# [Short problem 1]
Reproduce the passage about Lucky's return to Destiny word for word.

Lucky is also reluctantly back in Destiny. He’s moved home because he’s recently discovered that he has a child from a liaison that he had nine years ago. He’s decided that he’ll bring his motorcycle painting business to Destiny and set up shop. The town is close to Chillicothe , where there is an annual biker rodeo and a good concentration of bikers in the area, and Lucky is very talented. But he’s hiding from his family who lives right in Destiny. He’s not ready to see them after fleeing home when his sister died and leaving no word as to his whereabouts. During the time he was gone, Lucky made a number of poor decisions and has secrets he’d rather not reveal.

# [Input records]
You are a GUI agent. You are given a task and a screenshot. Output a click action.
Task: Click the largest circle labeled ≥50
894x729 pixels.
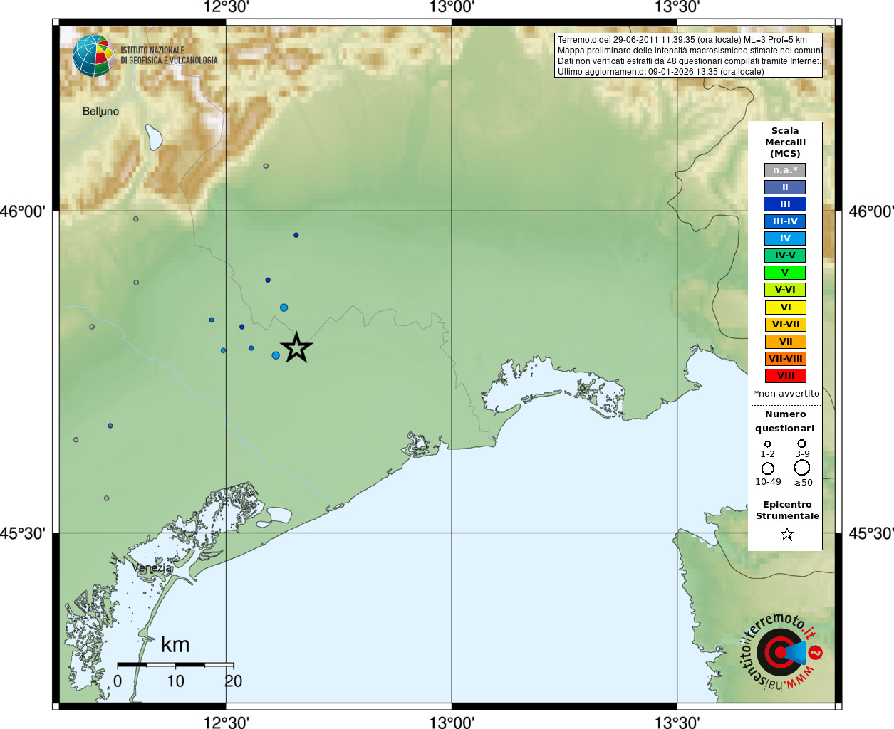(802, 468)
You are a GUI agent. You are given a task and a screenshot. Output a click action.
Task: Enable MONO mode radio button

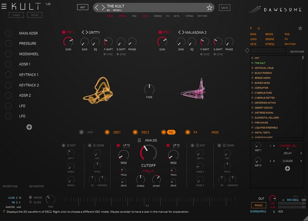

# [Short problem 2]
Revise the listing above so that each "screenshot" becomes "screen capture", leaving everything else unchanged. Omit the pictures from your answer.

# [Exercise solution 1]
Lucky is also reluctantly back in Destiny. He’s moved home because he’s recently discovered that he has a child from a liaison that he had nine years ago. He’s decided that he’ll bring his motorcycle painting business to Destiny and set up shop. The town is close to Chillicothe , where there is an annual biker rodeo and a good concentration of bikers in the area, and Lucky is very talented. But he’s hiding from his family who lives right in Destiny. He’s not ready to see them after fleeing home when his sister died and leaving no word as to his whereabouts. During the time he was gone, Lucky made a number of poor decisions and has secrets he’d rather not reveal.

# [Exercise solution 2]
You are a GUI agent. You are given a task and a screen capture. Output a click action.
Task: Click the largest circle labeled ≥50
894x729 pixels.
(802, 468)
You are a GUI agent. You are given a task and a screen capture. Output a click action.
Task: Enable MONO mode radio button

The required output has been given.